Las Vegas Sun

October 16, 2021

Currently: 77° — Complete forecast

Where I Stand:

Walk the talk, Republicans, and choose life

May you be inscribed in the Book of Life.

Jewish people around the world observed Yom Kippur this past week. It is the Day of Atonement during which we fast from sunset on Wednesday to sunset on Thursday. We openly recount our sins, promise to do better and seek forgiveness ­ all so that we can be inscribed in the Book of Life for another year.

This is the year 5782 in the Jewish calendar. Anyone who can do math knows that the Christian religions are far behind timewise but, nevertheless, follow similar traditions designed to make us better human beings. It remains to be seen whether once a year is sufficient for repentance or the more common daily and weekly confessions are more productive.

Spending the day reflecting on one’s shortcomings is a healthy pursuit. You learn a lot about yourself and your fellow human beings.

Too often, though, at least in my personal experience, there is a repetitiveness to these human failings despite efforts in earnest to make things better. I choose to accept these “minor” failings and trust that the fellow upstairs sees fit to inscribe me nonetheless.

This year’s religious services for me — like last year’s — was via Zoom. Others, however, attended services in person. The idea of sitting in a room full of people — even with God looking out for each and every one of us — was too much for me to contemplate.

I know that many people are vaccinated, but I also know there are some who aren’t. That I don’t know —and couldn’t know — where the people were before services and with whom they met and what they did tested my ability to deal on any level. So I Zoomed.

It was my choice.

And that is why I write today. Choice is a big deal, especially in America where we have that luxury knowing there are billions of people around the world who don’t.

So here is what troubles me. Both the Jewish and Christian traditions teach adherents to treat thy neighbor as thyself, have respect and compassion for the least among us, protect the newest generations and the weak for they are the inheritors, and do unto others, etc. The theme is consistent and critical to a good life, a good Jewish life and a good Christian life.

So, knowing that vaccinations for COVID-19 actually save lives and protect those who can’t be vaccinated — the young people especially — why are so many people refusing to take the shot?

I know there are a few, very few, people who have strong religious convictions (I don’t understand that but accept it) about the matter, but the overwhelming majority of folks who refuse to do the right thing, the biblically encouraged thing, are doing so for other reasons.

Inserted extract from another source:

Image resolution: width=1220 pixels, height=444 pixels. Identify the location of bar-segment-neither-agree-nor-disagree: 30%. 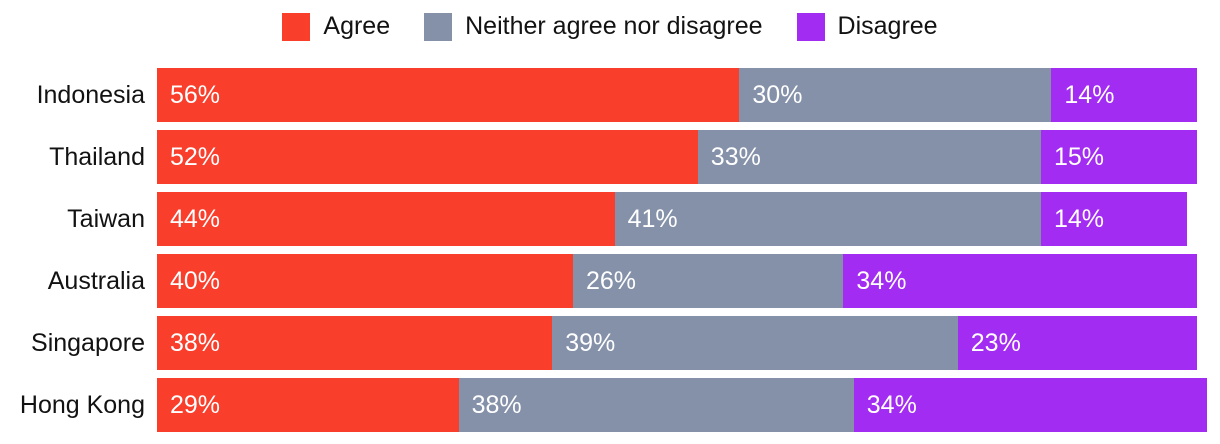
(896, 95).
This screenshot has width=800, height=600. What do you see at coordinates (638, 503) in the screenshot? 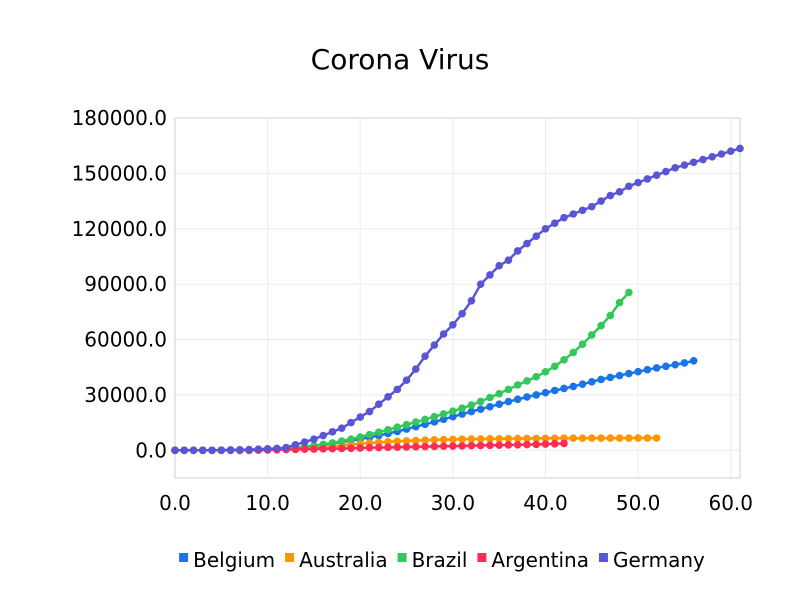
I see `x-tick-label: 50.0` at bounding box center [638, 503].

As best I can tell the main reason is that they think they are Republicans — whatever that is these days — as if the virus cares about political ideologies. Those folks have pitted the idea of liberty against the reality of life and death, as if they are a modern day Patrick Henry.

They are not. And they are confused. What they are, plain and simple, are folks who don’t mind jeopardizing the health and safety of the majority of Americans — their friends and neighbors — who have been vaccinated and every young child who cannot get vaccinated.

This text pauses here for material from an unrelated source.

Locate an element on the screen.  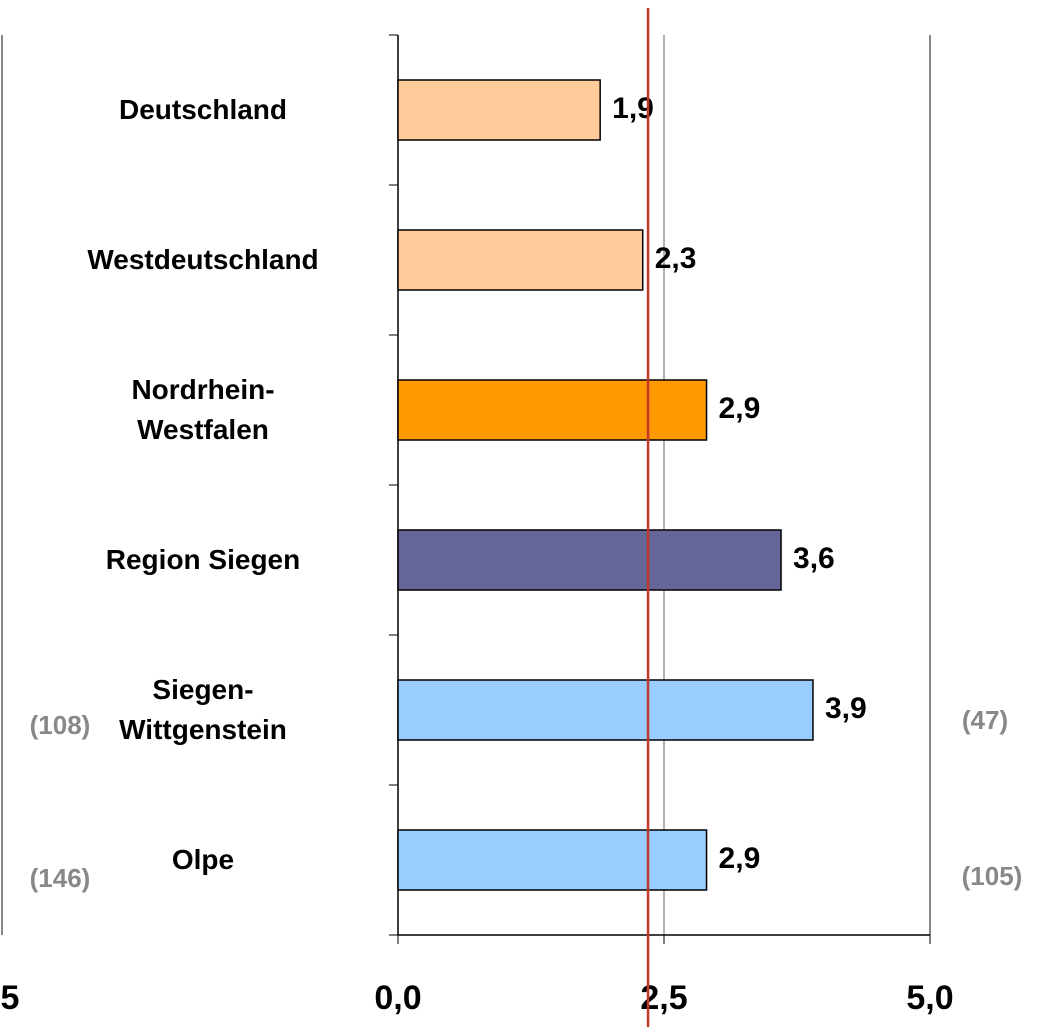
value-label: 2,3 is located at coordinates (676, 258).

How great is the sin of knowingly subjecting another innocent human being to death or sickness because of hubris, ignorance or worse — malice? And who, in good conscience, can even think of asking God to forgive such a failure?

Not to get too political but this unconscionable behavior is mostly a Republican failure — some kind of newly conjured article of faith. So, there is good news.

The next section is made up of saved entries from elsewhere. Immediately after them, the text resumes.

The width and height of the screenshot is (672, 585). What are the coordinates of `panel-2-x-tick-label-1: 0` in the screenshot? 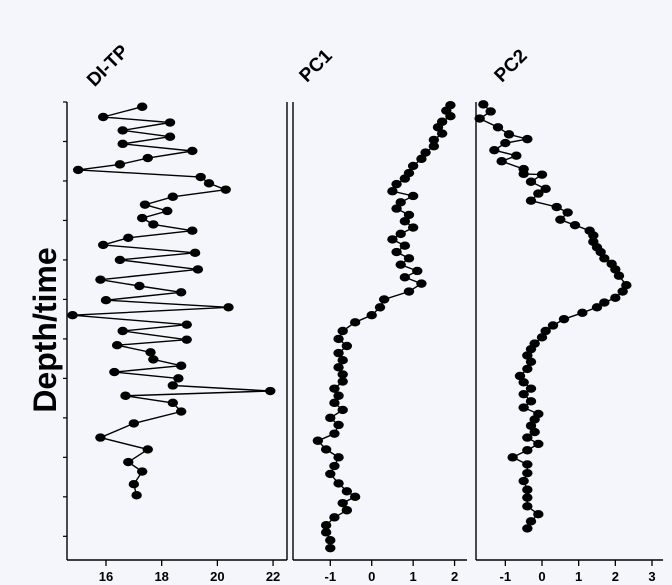 It's located at (542, 576).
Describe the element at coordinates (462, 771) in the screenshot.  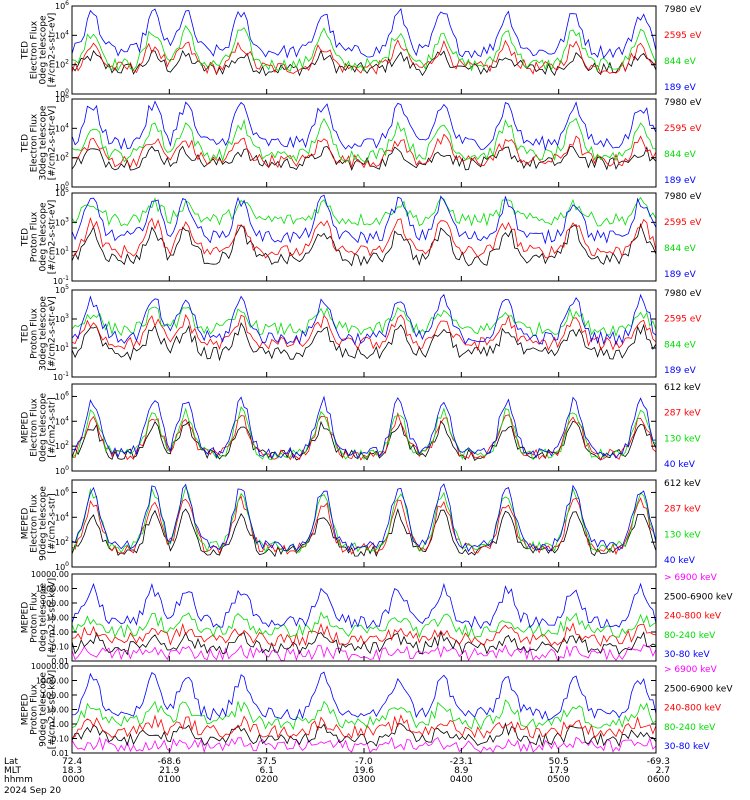
I see `bottom-mlt-value: 8.9` at that location.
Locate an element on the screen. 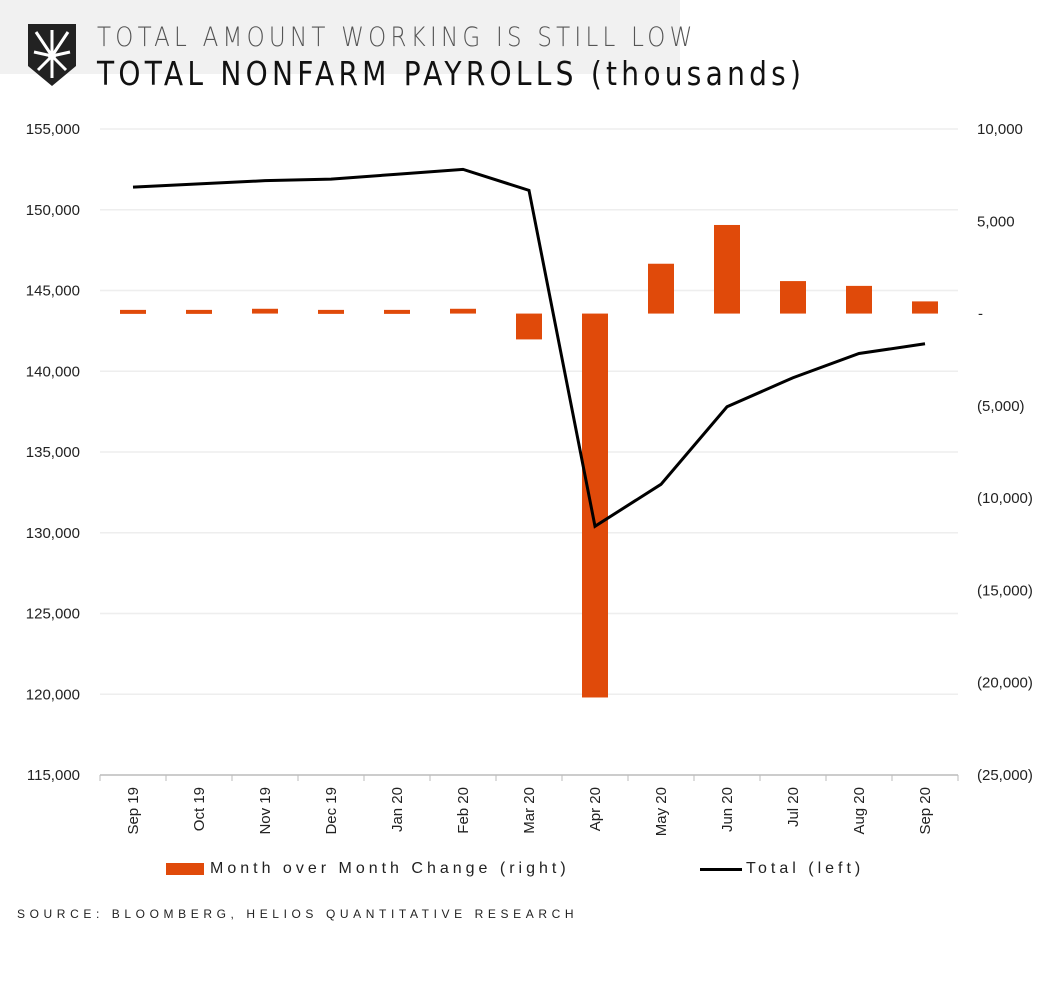 This screenshot has height=989, width=1056. right-axis-tick-label: (5,000) is located at coordinates (1001, 406).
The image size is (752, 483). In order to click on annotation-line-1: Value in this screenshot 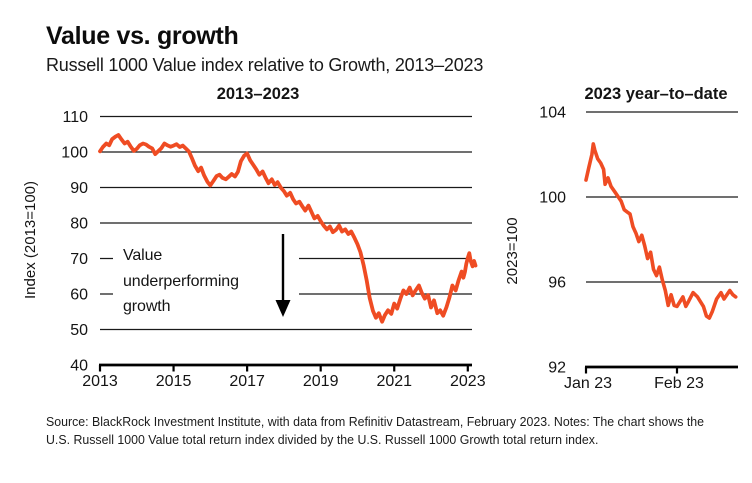, I will do `click(143, 256)`.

At this time when people of goodwill are seeking to be inscribed in the Book of Life for being good and doing good, let the Republicans do what they do best.

Let them get vaccinated like everyone else so this country can defeat this pandemic and get on with life. Yes, let those who have refused to do the right thing, change their minds.

Let them walk their talk. Let them choose life for the rest of us.

To all people of goodwill, Happy New Year.